« La réalité, mon unique grand amour »

« La réalité, mon unique grand amour »

Avec Accattone, Pasolini passe en 1961 à la réalisation pour filmer les faubourgs romains : une manière de s'échapper dans des terrains socialement et artistiquement en friche.

Entre autres maintes raisons, le passage à la réalisation de films, pour Pasolini, répond au dé sir d'échapper aux horizons étroits de la nation d'appartenance. L'adoption d'un langage transnational comme celui du cinéma lui permet de se soustraire simultanément à sa langue et à sa littérature. [...] Pasolini entrevoit même dans le cinéma une possibilité de régénération de la tradition littéraire.

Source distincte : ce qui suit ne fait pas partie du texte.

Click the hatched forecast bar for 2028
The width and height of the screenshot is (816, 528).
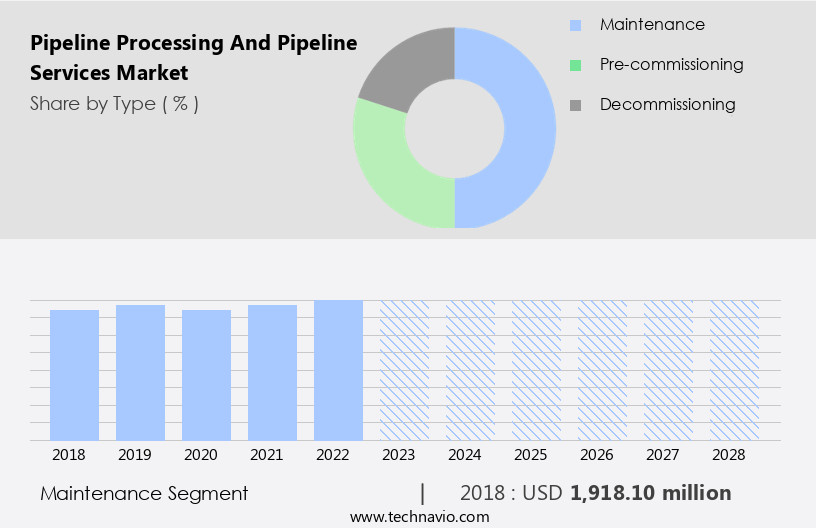pos(734,370)
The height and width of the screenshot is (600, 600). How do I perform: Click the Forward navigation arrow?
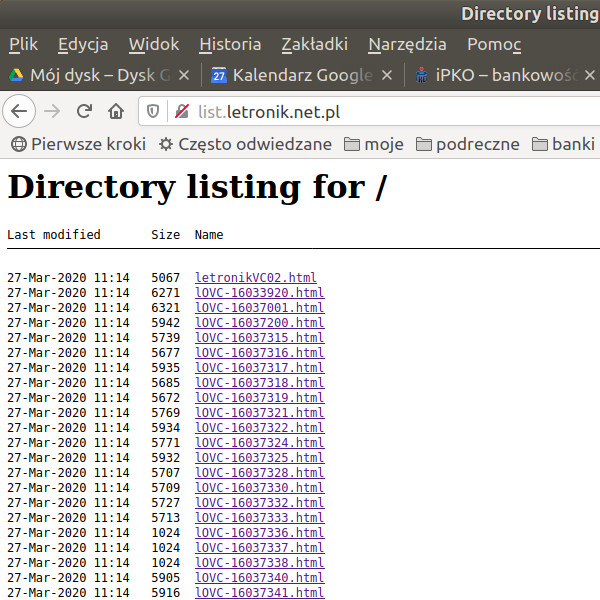53,111
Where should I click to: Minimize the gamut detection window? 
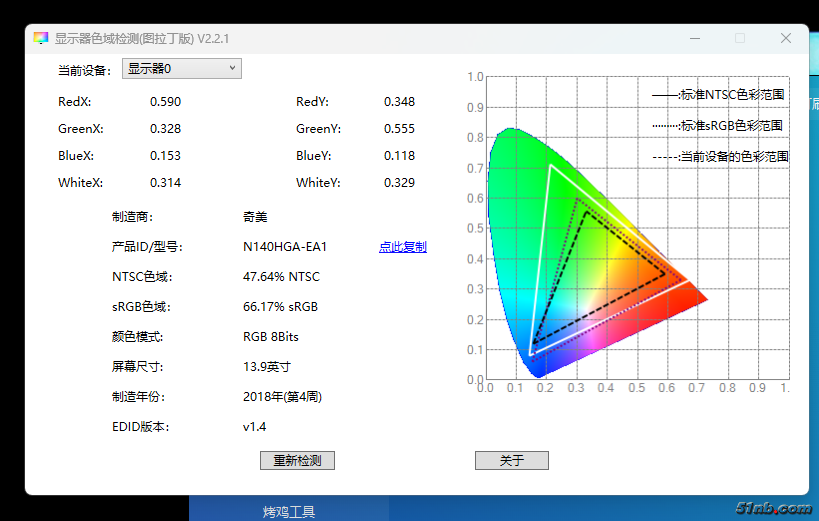[694, 39]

Cette idée traverse une lettre de janvier 1960 à Luciano Anceschi : « Je ne sais pas ce que je donnerais pour que, sémantiquement, la langue italienne ait la validité absolue et catégorisante d'une image photographiée. » Comme alternative à la littérature se profile à présent l'image cinématographique, mimétique par droit originel.

Si l'oralité en littérature possède encore et toujours chez Pasolini les prérogatives attribuées à l'emploi du frioulan, pensé et vécu comme une forme de « régression le long des degrés de l'être (1) », c'est à présent le cinéma, aux yeux ...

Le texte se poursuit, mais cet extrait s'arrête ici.